I didn't have time to look through them yet, were there any PRs where the CI failed?
I think the PRs need CI approval from an org member, potentially even for each commit I push depending on your org settings
Realised the CI is not being triggered on my PRs because they're coming from a fork, so it's not technically a push
to the repo.
Adding the pull_request
trigger on top of the push
trigger will work. It should error for me on the pushing to dockerhub phase, because PRs coming from a fork won't have access to the base repo's github secrets.
There is also the (dangerous) pull_request_target
trigger where you'd need to bar the permissions carefully.
For PRs not from a fork, the push
event will run in parallel to the pull_request
triggered job, doing double minutes. To avoid that, a branch filter can be added to the push
trigger to only run on master
commits.
The triggering setup could be:
on:
pull_request:
push:
branches: master
# optional
release:
types: [released, prereleased] # triggers workflow using the release tag as ref
workflow_dispatch: # allows running workflow manually from the Actions tab
edit: and I think it doesn't make sense for me to push this snippet, because I'm pretty sure the modified event triggers won't go into effect when coming from a fork :')

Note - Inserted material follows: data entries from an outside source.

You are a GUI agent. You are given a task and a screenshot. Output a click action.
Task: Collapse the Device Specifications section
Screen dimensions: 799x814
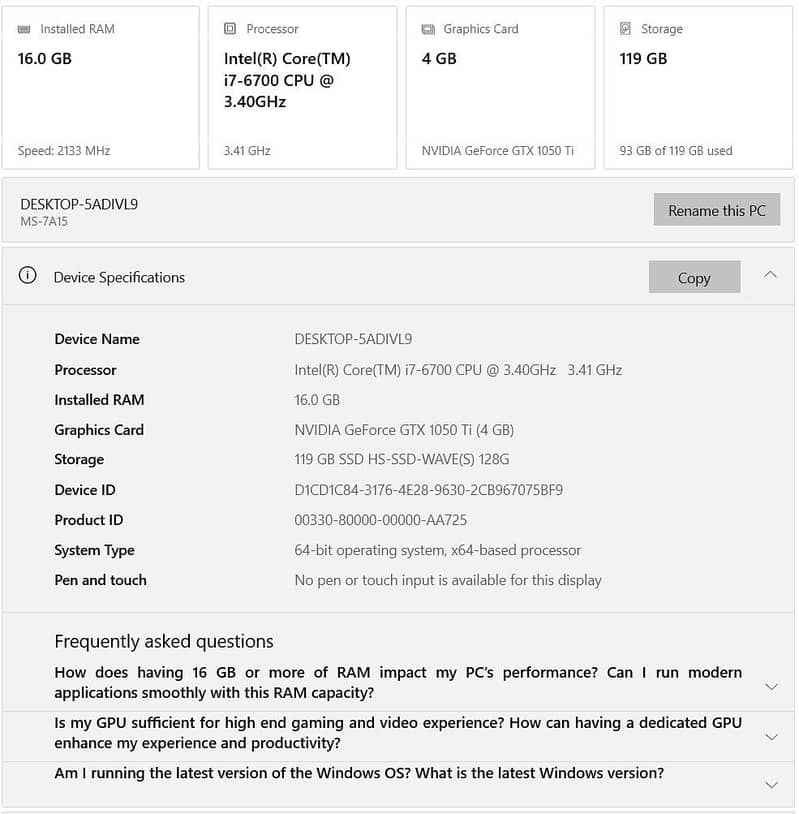pos(770,274)
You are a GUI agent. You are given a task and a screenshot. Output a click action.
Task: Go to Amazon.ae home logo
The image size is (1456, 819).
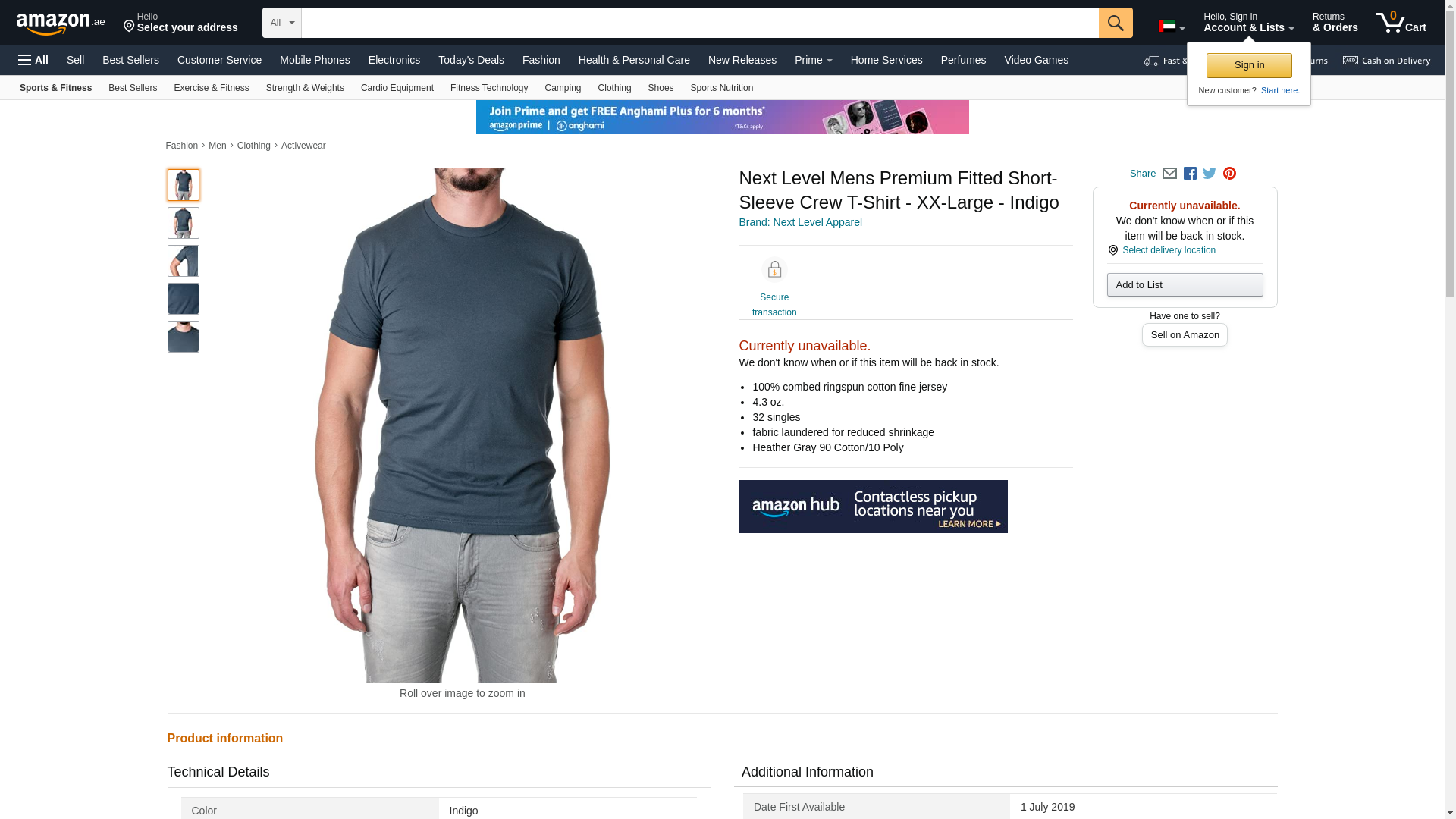point(61,24)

Hi @ddelange, we are planning to discuss this in a team meeting today, can you please hold off any more PRs until we chat about what we'd like to do.
Hi @missinglink 👋
Any updates thus far?
Agh sorry I forgot to write back, the pull requests are a pain to deal with since there's so many repos, so we'd like to avoid having to do them multiple times.
As they stand they are targeting ci-tools/buildx
(a branch of ci-tools
) and I'm guessing we'd have to do them all again to switch them back to master?
I think this is the right direction to go but I'm still a little concerned that maybe one or two repos might end up being more difficult (likely anything to do with libpostal).
So what I think is a good solution is to merge a ci-tools PR first which contains the change but also has the ability to disable ARM support via env var.
That would allow us to roll it out across the board and also have the ability to disable it for any repos where there are issues.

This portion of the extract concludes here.